Los restaurantes y áreas de descanso son tristes, mugrientos, pero son ideales para tomar aliento y reposar un estresado corazón que, cuando desciendes del coche, sigue siendo tambor: el restaurante de carretera indio es un montón de pucheros ennegrecidos, llenos de comida indescifrable hasta que la examinas en un thali o bandeja donde la sirven. La única nota de color la ofrece el logotipo de «Pepsi» que suele estar en casi todos los dhabas; cuatro sillas de plástico, que algún día fue blanco y mesas llenas de herrumbre que hacen compañía a unos camastros en los que los somnolientos y aburridos camioneros descansan tumbados o sentados: no hay más.

Allí, parábamos Dinesh y yo. Él almorzaba su buen plato de dhal con chapati, y otras verduras: lo hacía con la mano derecha, a toda velocidad. Era una comida de dibujos animados. Restregaba el chapati por la comida y lo introducía en su boca que quedaba brillante por los diferentes aceites o salsas con las que pringaba. El agua, la bebía como si bebiese de un botijo o una bota: los indios nunca tocan el gollete con la boca. Después, eructaba varias veces y se lavaba las manos con el resto de agua que había quedado en su vaso de metal.

En estos calurosos dhabas, me limitaba a beber agua mineral, un refresco o un té. No me apetecía comer nunca. Lo más que hacía era probar del plato que siempre me ofrecía Dinesh.

Comer y conducir son las dos únicas cosas que los indios hacían a toda leche.

Observaba a la gente que bajaba de los autobuses: unos autobuses de ventanillas rotas, de equipaje sujeto al techo, atestados de gente; eran «infiernos en movimiento». Jugaba a adivinar cómo sería su vida ¿Quién los esperaría al final del trayecto?, ¿por qué subían a ese autobús...? Me miraban con ojos de quien no entiende qué se me había perdido allí. Ellos, con suerte, llegarían a su destino.

Como en la vida, cada carretera te lleva a un destino. En el caso de estas gentes queda limitado a uno, que no va generalmente más allá del depósito de gasolina o de la muerte en el arcén.

Tareas pendientes:
A) Indica si cada afirmación concuerda con el fragmento sobre los dhabas, respondiendo sí o no y citando literalmente las palabras decisivas: (i) Dinesh comía con la mano izquierda; (ii) en los dhabas, quien narra se limitaba a beber agua mineral, un refresco o un té; (iii) el logotipo de «Pepsi» es la única nota de color de esos restaurantes.
B) Reproduce sin cambios el pasaje del fragmento sobre los dhabas que se abre con las palabras que contienen "En estos calurosos" y se cierra con "a toda leche.".
C) En el fragmento sobre los dhabas, ¿qué parte del recipiente no tocan nunca los indios con la boca al beber?
Las líneas de datos no intervienen en nada de esto.

Datos:
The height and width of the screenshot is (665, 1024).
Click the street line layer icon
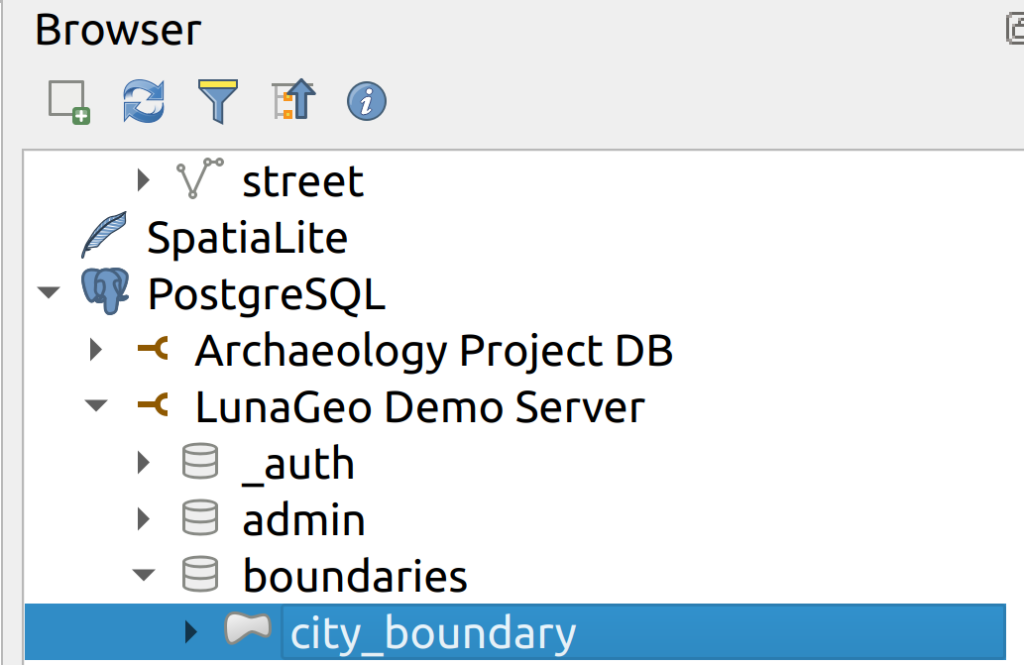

Lista de soluciones:
A)
(i) No: "lo hacía con la mano derecha, a toda velocidad".
(ii) Sí: "me limitaba a beber agua mineral, un refresco o un té".
(iii) Sí: "La única nota de color la ofrece el logotipo de «Pepsi»".

B)
En estos calurosos dhabas, me limitaba a beber agua mineral, un refresco o un té. No me apetecía comer nunca. Lo más que hacía era probar del plato que siempre me ofrecía Dinesh.

Comer y conducir son las dos únicas cosas que los indios hacían a toda leche.

C) El gollete.